My Lords, with your permission I should like to ask whether the noble Lord can add a word in reply to my appeal that he should get together those who have raised this question with the Government Departments and in particular the research departments concerned, with a view to starting the experiments and the tests.


My Lords, with the permission of the House I would recall to my noble friend Lord Hankey that I said hat the suggestions which have been made will be put before the Departments concerned and duly considered. I cannot, of course, answer his question.
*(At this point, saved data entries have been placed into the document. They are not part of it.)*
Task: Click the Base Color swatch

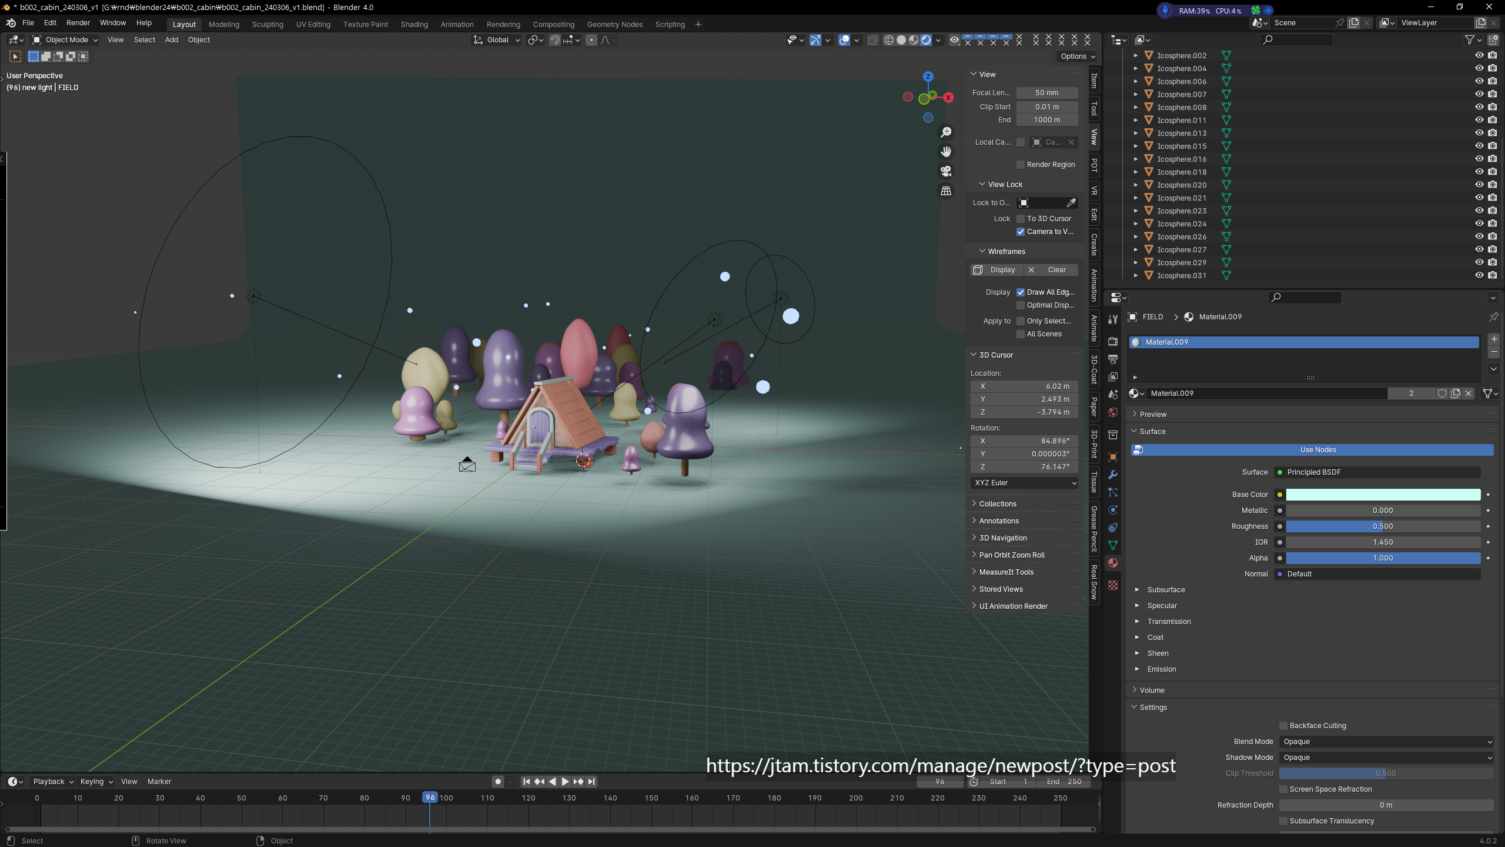Action: (1383, 495)
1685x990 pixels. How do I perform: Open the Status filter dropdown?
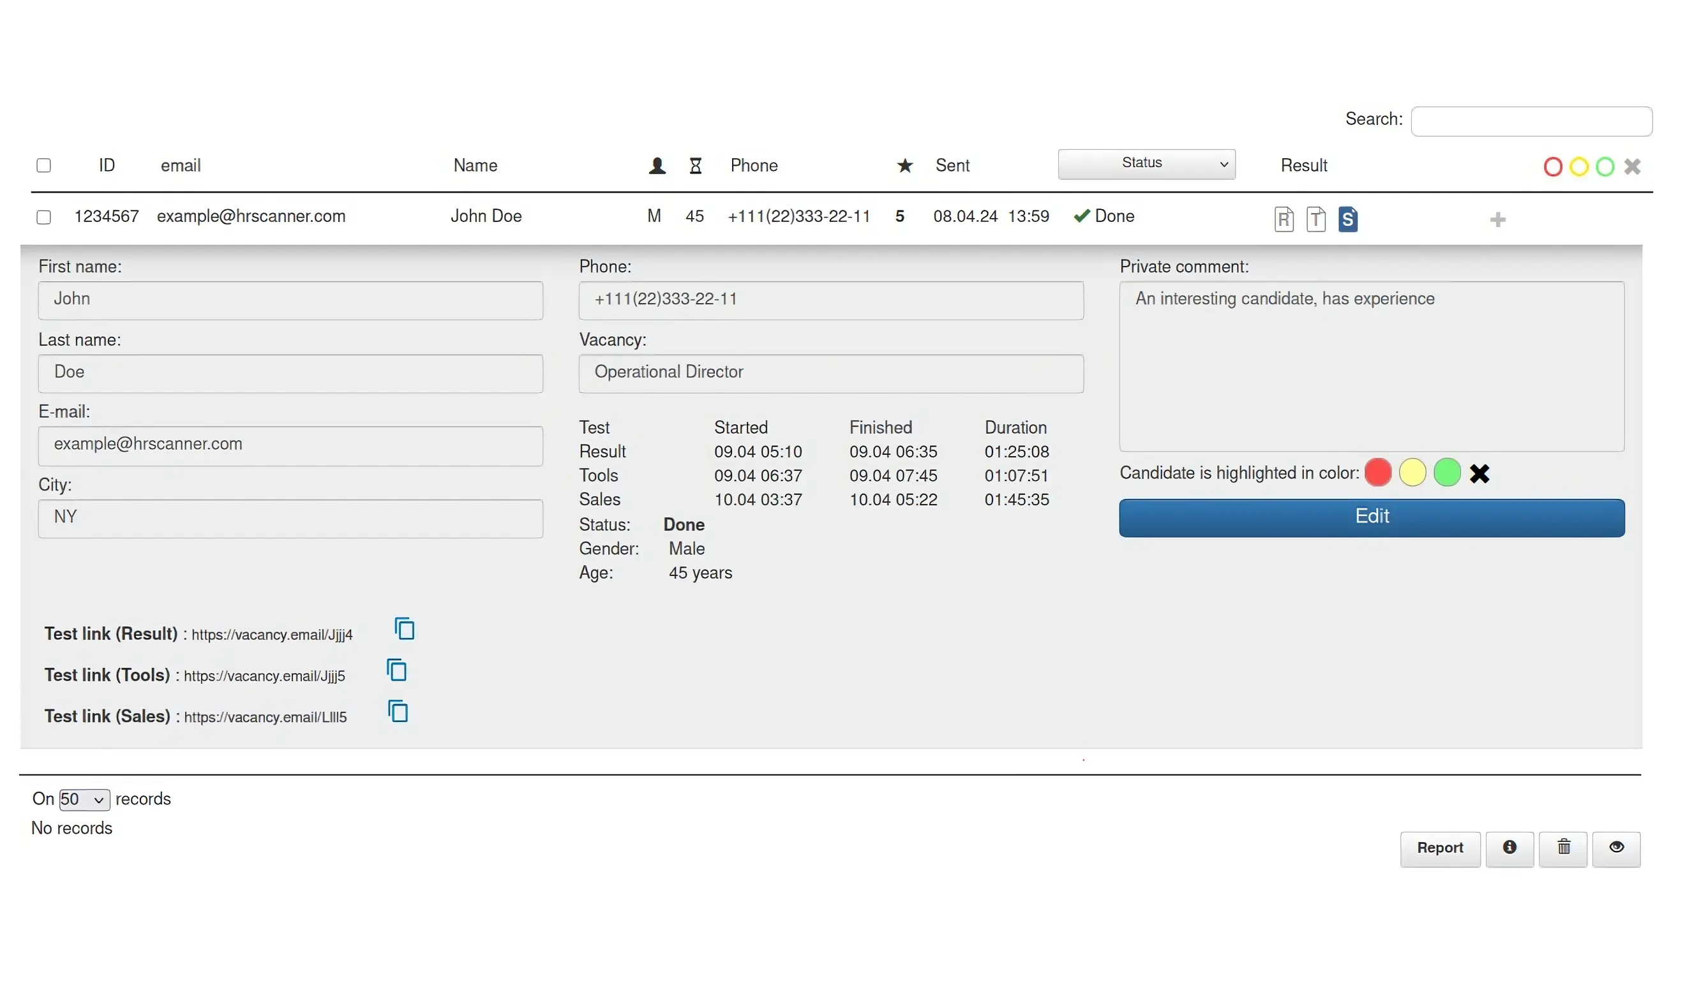point(1146,164)

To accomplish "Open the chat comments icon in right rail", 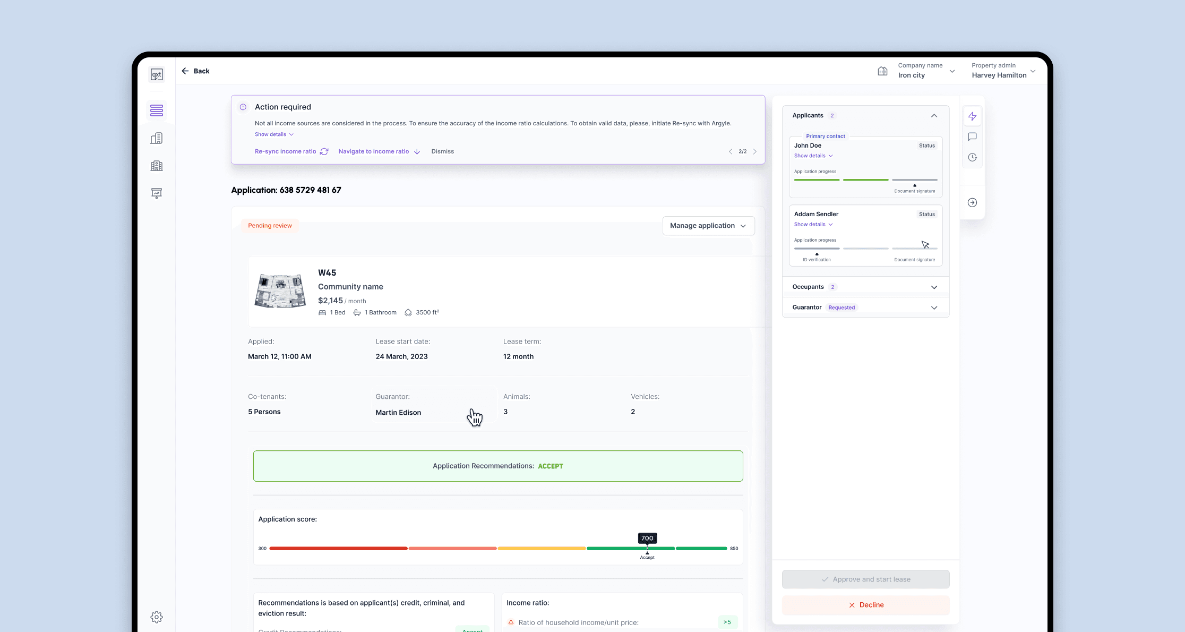I will click(972, 137).
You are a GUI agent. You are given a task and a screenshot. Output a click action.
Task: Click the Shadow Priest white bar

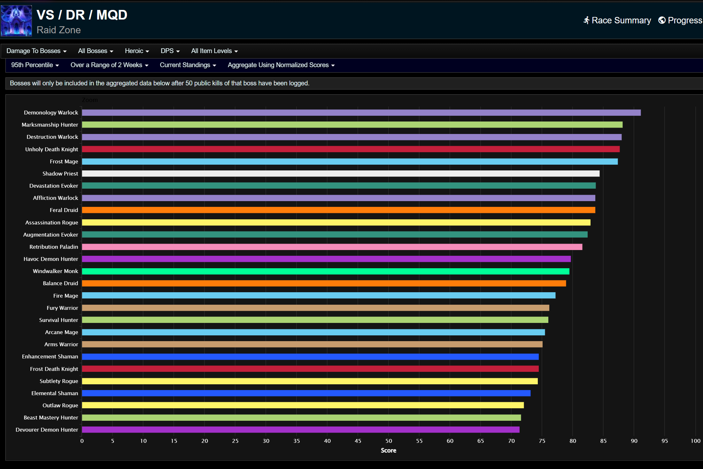tap(341, 174)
My Lords, the noble Lord, Lord Snell, who has just replied for the Government, has not ruled out the possibility of research, but on the side suggested by my noble friends Lord Hankey and Lord Bledisloe he has not given us much encouragement. I have forgotten which Governmental phrase it is—whether "active consideration" or "urgent consideration"—which means that something may happen, but I do hope that consideration of the priority kind will be given to this matter by the Departments concerned. If I may be allowed to correct one or two misapprehensions on the part of the noble Lord who has just replied, I do not think that any of my noble friends who have spoken on this Motion said that the use of artificial manures is the cause; we said that it may be a cause, and we want it investigated. Secondly, I should like to correct what seems to me a misinterpretation of the term "malnutrition." We realize that not only is there under-nutrition but there is also faulty nutrition or malnutrition. Under-nutrition is quite different from malnutrition. I do hope that this consideration will be active, not only from the noble and learned Viscount's point of view as Chairman of the Royal Commission, but from that of the scientific and research departments of the Government itself. I beg leave to withdraw.

Motion for Papers, by leave, withdrawn.